According to Nietzsche, however, these intellectual stances do not by themselves count as manifestations of nihilism. As presented so far, there is a key element missing. On Nietzsche’s view, the beliefs that there is no point to life or that there are no moral values become nihilistic only when the individual holding such beliefs finds in them a reason for rejecting life and existence as a whole, for disavowing or disengaging with life itself. Nihilism involves a fundamental repudiation of life itself. It is life-denial, the negation of life.

You'd think with what I read of Nietzsche when I was younger, I would have remembered this - if I had ever understood the problem. By the end of my forties, I was ready to believe that life as actually lived was death and rot.

Understanding nihilism as life-denying in this first sense allows us to recognise one of Nietzsche’s most striking insights: if life-denial involves the negative judgment of this life and world as they actually are, then even beliefs and values that we typically understand as bestowing meaning and value upon life can function as covertly nihilistic. Let us return to the individual who believes that life is worth living only if there is some higher purpose to it, in which all human beings participate.

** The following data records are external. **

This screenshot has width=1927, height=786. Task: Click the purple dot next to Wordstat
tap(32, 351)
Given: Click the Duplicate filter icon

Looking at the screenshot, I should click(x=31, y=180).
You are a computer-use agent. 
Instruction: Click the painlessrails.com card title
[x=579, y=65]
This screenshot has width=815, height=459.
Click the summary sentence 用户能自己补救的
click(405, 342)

For such an individual, it is not only nihilistic to disavow her belief in a higher purpose; it is also nihilistic for her to believe in a higher purpose. After all, Nietzsche argues, if we think life is worth living only if there is a higher purpose in which we participate – and it turns out that there is no higher purpose in which we participate (something that Nietzsche insists we must accept) – then one’s belief in a higher purpose is life-denying because it implicitly devalues life as it actually is (that is, as devoid of higher purposes). In other words, given that there is no higher purpose, belief in a higher purpose as that which is required to make life worth living covertly devalues life: it indicates that life, as it actually is, is not worth living.

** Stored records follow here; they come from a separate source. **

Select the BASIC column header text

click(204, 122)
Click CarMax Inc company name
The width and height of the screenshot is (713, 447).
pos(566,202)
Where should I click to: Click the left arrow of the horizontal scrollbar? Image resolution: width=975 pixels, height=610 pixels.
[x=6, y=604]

The test is now whether I can continue stomaching being alive. This I have done well enough these past 13 years, two things are a different now. I am healthier physically; my body is not agreeing on self-destruction with my mind. Secondly, I have been working out my revulsion on paper. But the future still keeps coming with who knows what.

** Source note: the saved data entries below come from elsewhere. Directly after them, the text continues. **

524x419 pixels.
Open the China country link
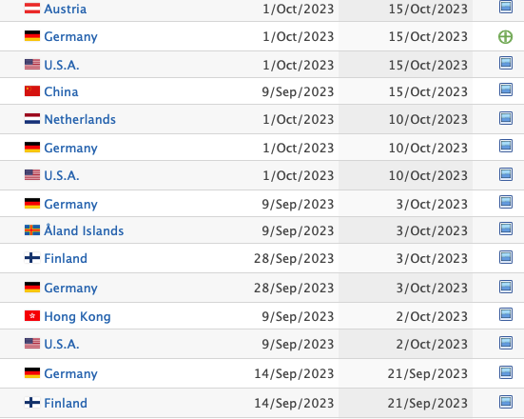click(x=61, y=91)
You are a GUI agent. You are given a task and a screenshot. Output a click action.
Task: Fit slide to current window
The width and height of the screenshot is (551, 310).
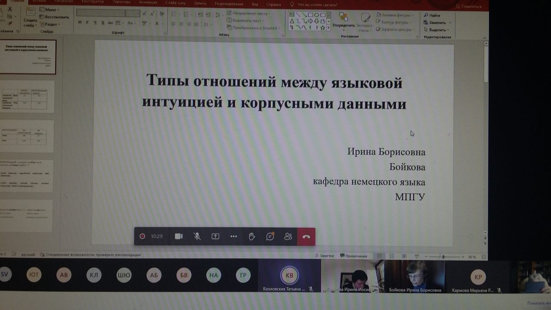(x=484, y=257)
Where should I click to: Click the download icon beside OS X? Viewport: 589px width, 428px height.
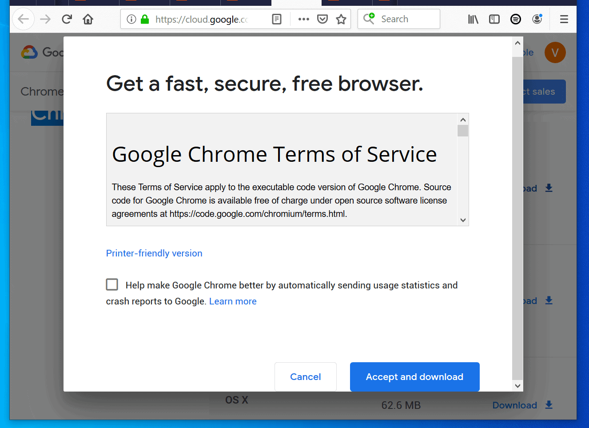549,405
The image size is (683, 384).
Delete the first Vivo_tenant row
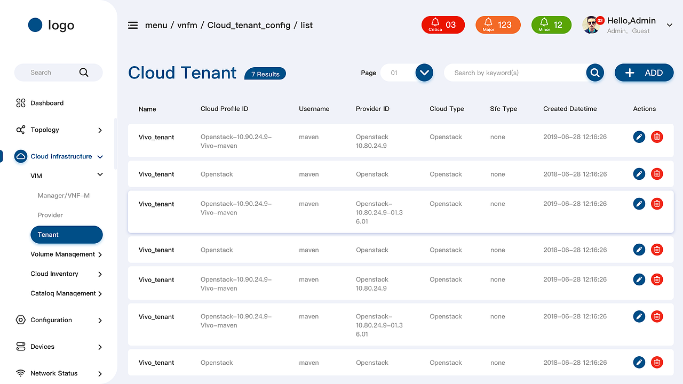point(657,137)
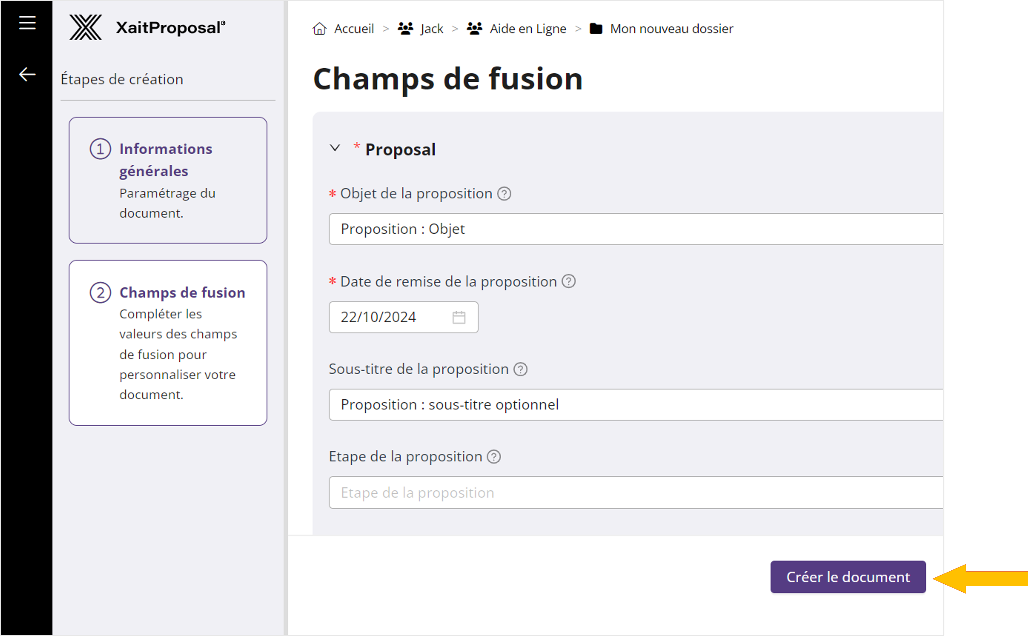Click the Créer le document button
This screenshot has width=1028, height=636.
[848, 577]
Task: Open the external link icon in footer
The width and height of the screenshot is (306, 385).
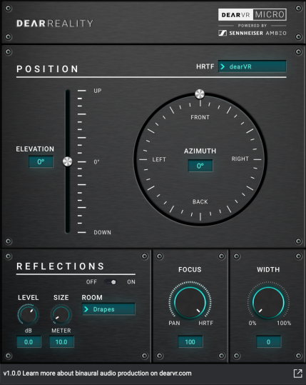Action: point(298,373)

First, on Nietzsche’s view, life-denying beliefs and judgments tend to originate in individuals who are alienated from or averse to life and existence. This is what he intends to capture when he insists in The Twilight of the Idols (1889) that the same judgment of life that the ‘wisest sages of all times’ have reached – that ‘it’s worthless’ – originates in these individuals’ ‘fatigue with life’ and ‘hostility to life’. To judge that life, as it actually is, is not worth living is a symptom of a dangerous weariness with life, an inability to effectively engage with one’s world, grow in one’s form of life, and flourish. This holds regardless of whether such a judgment is covert (for example, if one believes in a higher purpose, and takes that as a reason to affirm life) or overt (for example, if one disavows a higher purpose, and takes that as a reason to reject life).

In fact, Nietzsche thinks that the adoption of life-denying beliefs is an unconsciously deployed coping strategy, utilised by individuals weary of life and unable to engage effectively with the world. And to some extent, this strategy works. If the disengaged, world-weary individual adopts the belief that there is a higher purpose to life around which she might meaningfully orient her life and action, she will likely experience an alleviation of her weariness with life and re-engagement with her world. Yet by adopting the belief in a higher purpose, Nietzsche argues that such a person is merely coping. While her investment in this belief secures her survival, it secures little else. Though she staves off that psychological form of life-denial Nietzsche deems ‘suicidal nihilism’, she is not thereby able to grow and flourish. (The distinction between ‘surviving’ and ‘thriving,’ typically invoked when responding to inquiries into our well-being, is apt here.)

Think about it. Be fore life. If you are depressed, get treatment. If you are nihilistic, ask yourself why.